The move to include the disclosures in a government filing could be a first. After talking to partners, board members and legal counsel, ProcureAM decided this was a necessary step, Chanin said.

“I am not aware of any financial product in the history of the world that has released such a risk disclosure,” he said.

The Procure Space ETF is made up of companies from around the world that derive a large part of their income from space-related business activities and services.

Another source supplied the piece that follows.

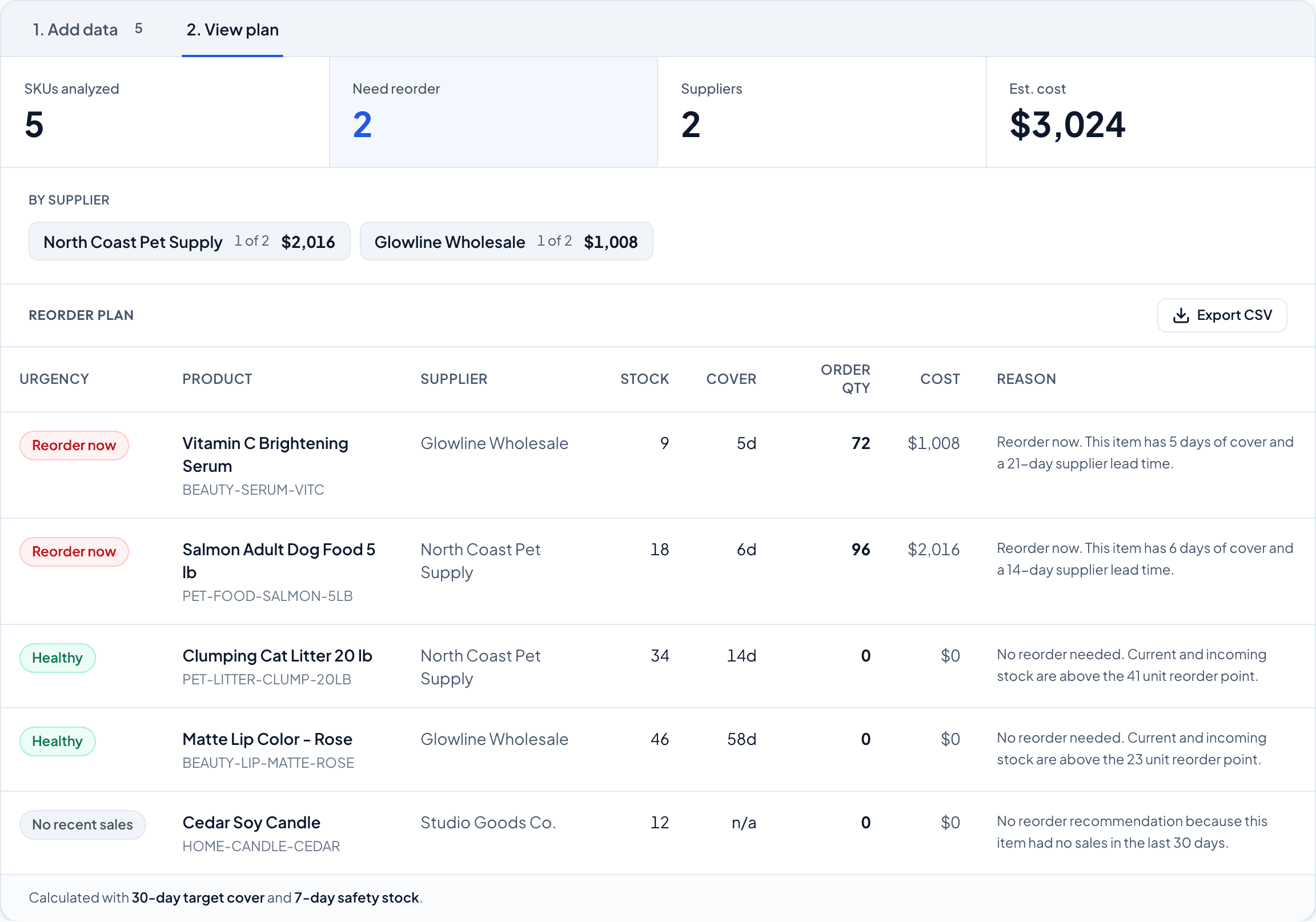
Task: Click the Healthy badge for Clumping Cat Litter
Action: [x=57, y=658]
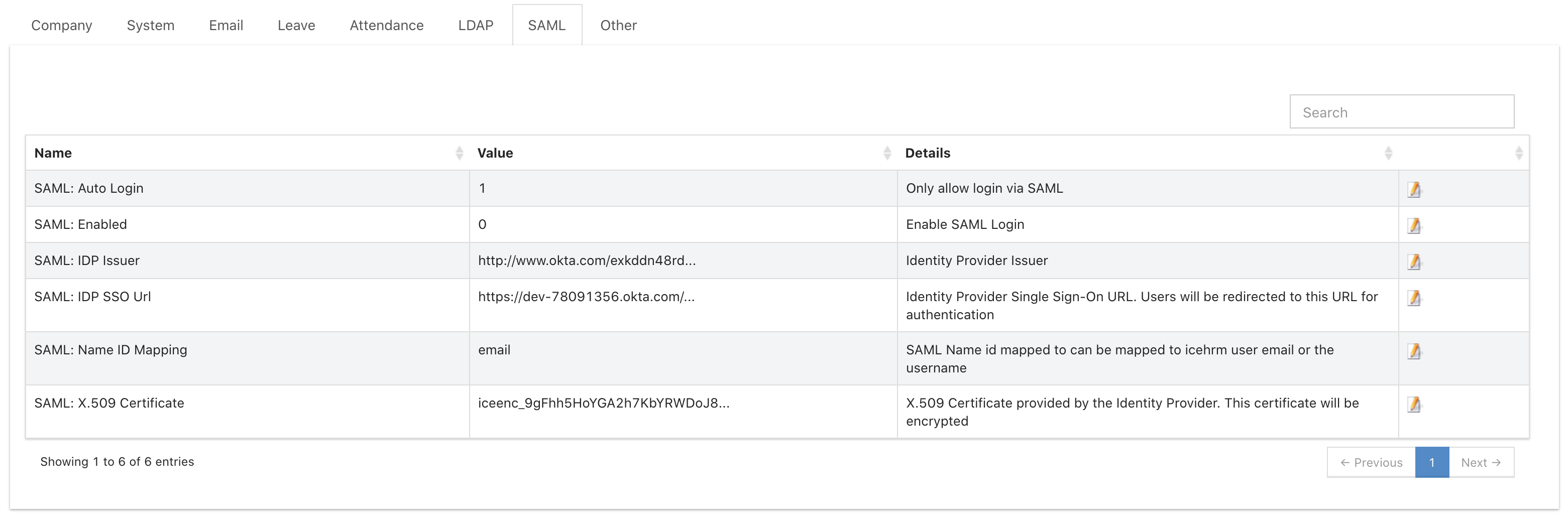The image size is (1568, 523).
Task: Switch to the Email settings tab
Action: (226, 25)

Up to 20% of the fund includes more diversified airspace and defense stocks, Chanin said.

The ETF, which was launched in 2019, has assets of around $ 133 million.

Reporting on possible UAP activities has so far not caused any fluctuations for the ETF. Still, the company decided that now was the right time to acknowledge the potential risks, Chanin said.

“As there is currently no identification of these observed phenomena, it is possible that UAPs could cause unintentional or deliberate operational, data security, ‘cyber’ and other disruptions to the operation of satellites and other objects in space,” says the Announcement of the company from Wednesday states.

“Such activities could have a material adverse effect on the Fund’s securities, thereby depreciating the Fund’s investment in such portfolio securities and adversely affecting the Fund’s ability to achieve its investment objectives,” it said.

Thematic ETFs related to space exploration have become more popular with investors, said Todd Rosenbluth, senior director for ETF and mutual fund research at investment research provider CFRA.

While this type of disclosure is not common, such risks could have wider implications.

“If UFOs really do exist, the effects on financial markets seem to affect not just a thematic ETF, but a broad market as well,” said Rosenbluth.